Kiedy w styczniu 2019 r. Krzysztof Piątek trafił do Milanu za 35 mln euro, wróżono mu karierę na miarę Roberta Lewandowskiego. Tyle nie kosztował żaden reprezentant Polski, żaden też nie miał takiego wejścia do wielkiej ligi.
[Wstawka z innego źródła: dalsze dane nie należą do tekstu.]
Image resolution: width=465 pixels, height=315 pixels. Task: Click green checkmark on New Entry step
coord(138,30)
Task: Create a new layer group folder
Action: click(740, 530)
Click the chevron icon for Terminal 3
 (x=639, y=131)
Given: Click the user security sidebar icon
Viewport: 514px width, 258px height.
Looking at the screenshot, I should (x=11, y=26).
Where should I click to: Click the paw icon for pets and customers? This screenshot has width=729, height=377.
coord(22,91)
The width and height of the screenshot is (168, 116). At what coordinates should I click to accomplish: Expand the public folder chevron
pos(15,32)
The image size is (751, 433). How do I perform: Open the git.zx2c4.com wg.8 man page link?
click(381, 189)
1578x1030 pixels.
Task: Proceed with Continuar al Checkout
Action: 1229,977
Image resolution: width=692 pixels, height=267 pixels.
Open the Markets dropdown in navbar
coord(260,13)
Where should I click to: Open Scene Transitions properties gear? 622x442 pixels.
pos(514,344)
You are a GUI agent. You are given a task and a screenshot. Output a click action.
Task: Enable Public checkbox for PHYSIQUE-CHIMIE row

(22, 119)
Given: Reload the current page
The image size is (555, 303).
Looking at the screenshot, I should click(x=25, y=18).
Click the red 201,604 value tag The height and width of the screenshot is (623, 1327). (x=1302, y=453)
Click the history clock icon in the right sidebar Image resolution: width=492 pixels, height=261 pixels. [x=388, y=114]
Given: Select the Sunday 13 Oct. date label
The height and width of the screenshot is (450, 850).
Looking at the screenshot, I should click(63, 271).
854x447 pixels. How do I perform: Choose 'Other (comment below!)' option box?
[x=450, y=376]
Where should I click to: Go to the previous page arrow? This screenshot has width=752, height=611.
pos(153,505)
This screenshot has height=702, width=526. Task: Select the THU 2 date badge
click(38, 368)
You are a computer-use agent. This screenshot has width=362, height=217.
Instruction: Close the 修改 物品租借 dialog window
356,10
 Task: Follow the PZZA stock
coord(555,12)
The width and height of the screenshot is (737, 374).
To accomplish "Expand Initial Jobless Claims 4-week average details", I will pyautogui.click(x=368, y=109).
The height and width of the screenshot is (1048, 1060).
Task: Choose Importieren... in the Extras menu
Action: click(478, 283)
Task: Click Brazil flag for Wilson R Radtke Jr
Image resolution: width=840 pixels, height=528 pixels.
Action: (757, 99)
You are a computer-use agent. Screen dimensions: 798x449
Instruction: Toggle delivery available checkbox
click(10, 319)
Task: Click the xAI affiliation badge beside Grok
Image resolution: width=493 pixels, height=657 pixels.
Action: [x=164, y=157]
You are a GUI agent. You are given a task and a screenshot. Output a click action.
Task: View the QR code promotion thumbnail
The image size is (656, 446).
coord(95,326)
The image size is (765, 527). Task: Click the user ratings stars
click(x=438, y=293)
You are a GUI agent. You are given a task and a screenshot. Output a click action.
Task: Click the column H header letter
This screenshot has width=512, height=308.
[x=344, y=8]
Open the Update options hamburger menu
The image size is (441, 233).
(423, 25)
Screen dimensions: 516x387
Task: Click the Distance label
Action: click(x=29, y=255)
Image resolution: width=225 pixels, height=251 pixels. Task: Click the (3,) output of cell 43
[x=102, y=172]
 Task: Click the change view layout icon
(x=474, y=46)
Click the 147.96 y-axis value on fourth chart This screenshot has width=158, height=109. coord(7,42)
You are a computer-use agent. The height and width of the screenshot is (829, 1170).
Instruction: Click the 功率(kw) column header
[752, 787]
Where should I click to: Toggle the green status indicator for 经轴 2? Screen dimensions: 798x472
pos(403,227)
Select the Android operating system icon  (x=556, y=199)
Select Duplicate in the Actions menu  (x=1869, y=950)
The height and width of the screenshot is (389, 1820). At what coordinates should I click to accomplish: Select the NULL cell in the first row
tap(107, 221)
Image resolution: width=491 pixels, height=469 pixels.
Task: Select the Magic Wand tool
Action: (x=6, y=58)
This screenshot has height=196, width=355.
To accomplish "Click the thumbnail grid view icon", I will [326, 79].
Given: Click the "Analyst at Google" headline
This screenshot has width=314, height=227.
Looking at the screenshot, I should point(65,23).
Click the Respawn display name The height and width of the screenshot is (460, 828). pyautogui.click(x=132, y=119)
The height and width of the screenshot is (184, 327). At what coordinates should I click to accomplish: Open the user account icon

Piątek pobił rekord należący do Arkadiusza Milika, który po udanym Euro we Francji przeszedł z Ajaksu Amsterdam do Napoli za 32 mln euro, a jego kariera nabrała zawrotnego tempa. Ledwie pół roku wcześniej Piątek biegał po boiskach Ekstraklasy (Cracovia), ale w Genoi zaaklimatyzował się błyskawicznie, już w pierwszym występie strzelił cztery gole w Pucharze Włoch, trafiał regularnie w Serie A i zadebiutował w kadrze.
Najlepszy rezerwowy
„Gazzetta dello Sport" pisała, że przybył napastnik, jakiego w Genui wcześniej nie widziano. A gdy został sprzedany do Milanu, „Corriere dello Sport" okrzyknęła go nowym ministrem od zdobywania bramek.
Piątek miał zastąpić byłego króla strzelców Serie A Gonzalo Higuaina, a jego początki w drużynie dawały nadzieję, że po Lewandowskim i Wojciechu Szczęsnym doczekamy się kolejnego zawodnika, który będzie ważną postacią w klubie z wielkimi tradycjami.
Z czasem Piątek grał jednak coraz mniej, nie pomagały mu ciągłe zmiany trenerów – podobnie jak w Genoi miał ich aż trzech. Na San Siro witał go Gennaro Gattuso, żegnał – Stefano Pioli. Kiedy do Mediolanu wrócił Zlatan Ibrahimović, Polak został sprzedany do Herthy i znów przeżył huśtawkę nastrojów. Juergen Klinsmann chciał zrobić z niego gwiazdę Bundesligi, ale już kilkanaście dni później podał się do dymisji. Sezon dokończyć miał jego asystent Alexander Nouri, jednak w trakcie pandemicznej przerwy zatrudniono Bruno Labbadię.